Ein Brunnen für Karl Berbuer

Im Severinsviertel gibt Karl Berbuer den Ton an. Der Texter, Komponist und Sänger schrieb an die 150 Lieder. Darunter keins über den Dom, dafür aber welche über „et Müllemer Böötche“, die Mosel und sonstige Wein-Anbaugebiete, über Freud und Leid eines Campingausflugs, et Fleute-Arnöldche und über die Stadtgründerin Agrippina. Einige der Figuren, die Berbuer in seinen Liedern besungen hat, sind auf dem prächtigen Berbuer-Brunnen zu sehen. Er steht auf dem Karl-Berbuer-Platz, fast gegenüber der Kirche St. Johann Baptist/„CRUX“-Kirche des Jugendpastoralen Zentrums, etwas abseits der Severinstraße. Der Bildhauer Bonifatius Stirnberg hat den Bronze-Brunnen als „Narrenschiff“ mit zum Teil beweglichen Figuren geschaffen.

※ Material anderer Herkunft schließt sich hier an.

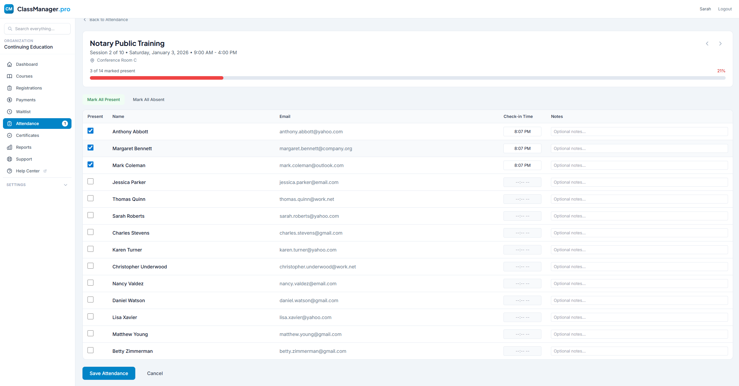Viewport: 739px width, 386px height.
Task: Click the Waitlist clock icon
Action: [9, 112]
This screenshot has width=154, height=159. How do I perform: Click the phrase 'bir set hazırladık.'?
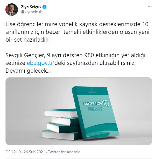27,40
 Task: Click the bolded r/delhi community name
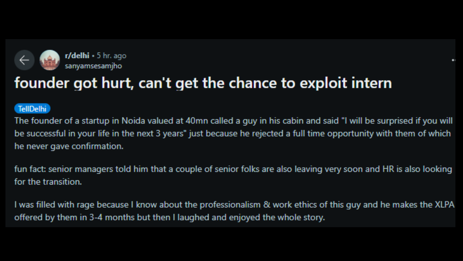77,55
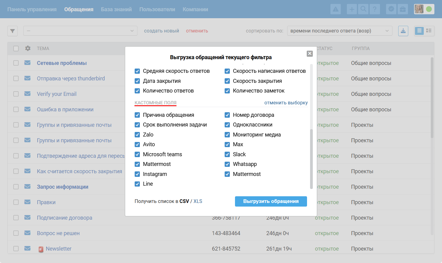Viewport: 442px width, 263px height.
Task: Click the filter funnel icon
Action: 12,31
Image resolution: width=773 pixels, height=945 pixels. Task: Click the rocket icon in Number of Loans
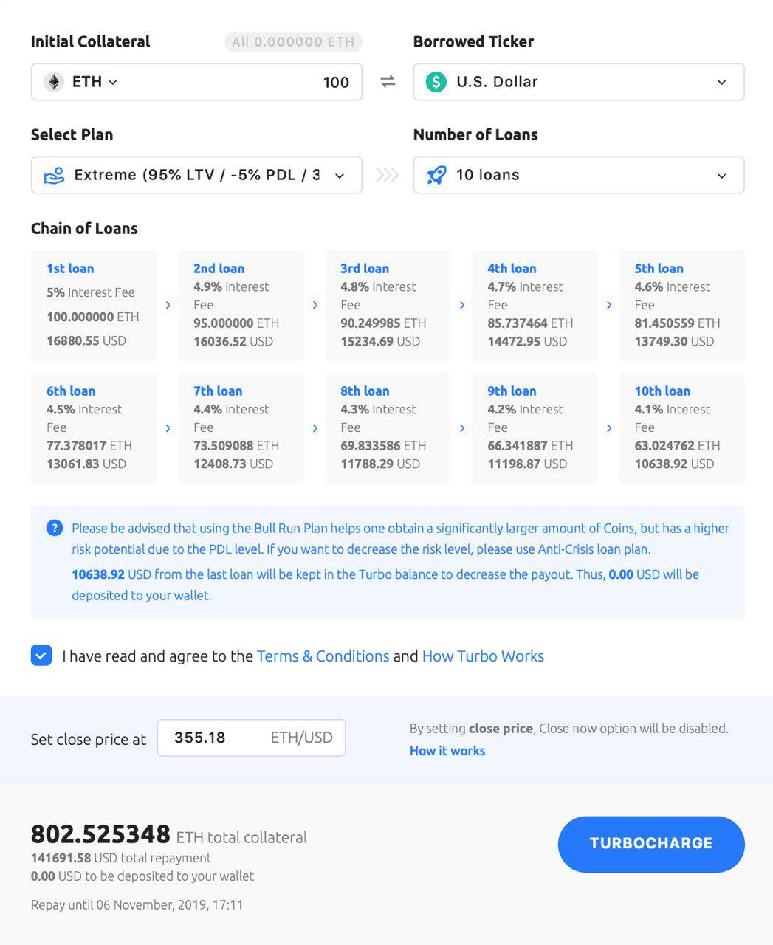point(436,175)
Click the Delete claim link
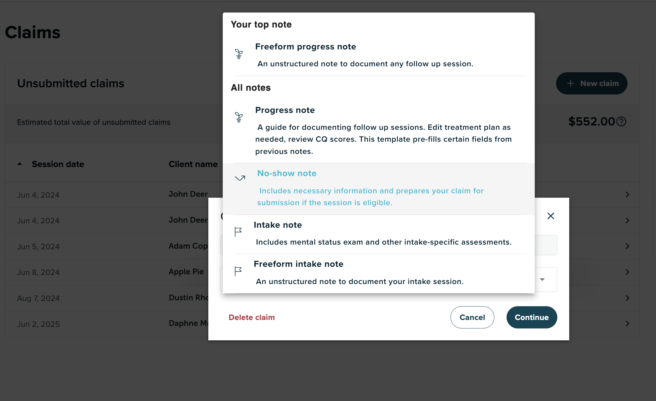The image size is (656, 401). click(x=252, y=317)
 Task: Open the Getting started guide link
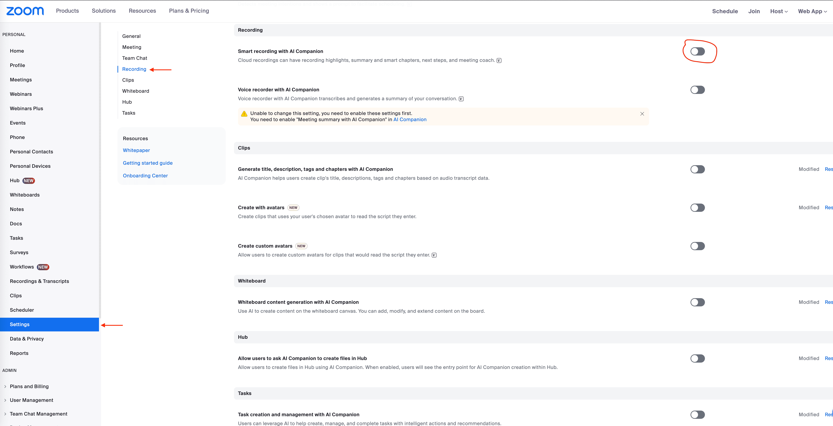(147, 163)
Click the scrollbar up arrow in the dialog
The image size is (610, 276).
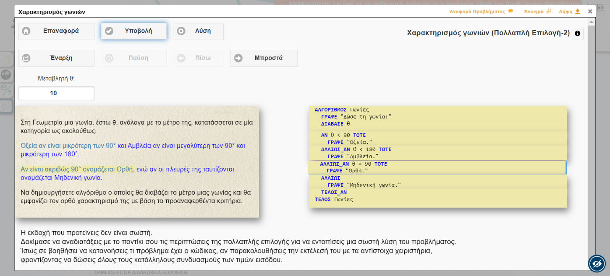[592, 21]
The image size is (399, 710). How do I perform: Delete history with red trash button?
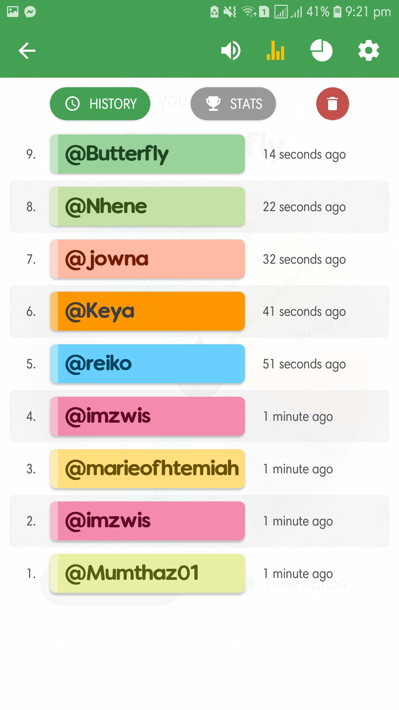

Der doppelte Berbuer auf dem Brunnen.

Am auffallendsten sind ein Roter Funk, ein Funkenmariechen, Mutter Colonia als Galionsfigur und Berbuer selber, der als Kapitän am Steuer auf einem Podest steht. Mitunter hat er ein Blumensträußchen in der Hand oder „Drink doch ene met“- Freunde stellen ihm ein volles Glas Kölsch vor die Füße. Nicht weit vom Brunnen entfernt, in Richtung Nord-Süd-Fahrt, grüßt Berbuer von einer Hauswand. Auf dem Berbuer-Platz sind einige Garagentore mit den Noten und Textzeilen der Lieder „Heidewitzka, Herr Kapitän“ und vom „Camping-Leed“ verziert. Die Verbindung des Künstlers zum Vringsveedel war die Bäckerei der Familie im Eckhaus Metzer Straße/Vondelstraße.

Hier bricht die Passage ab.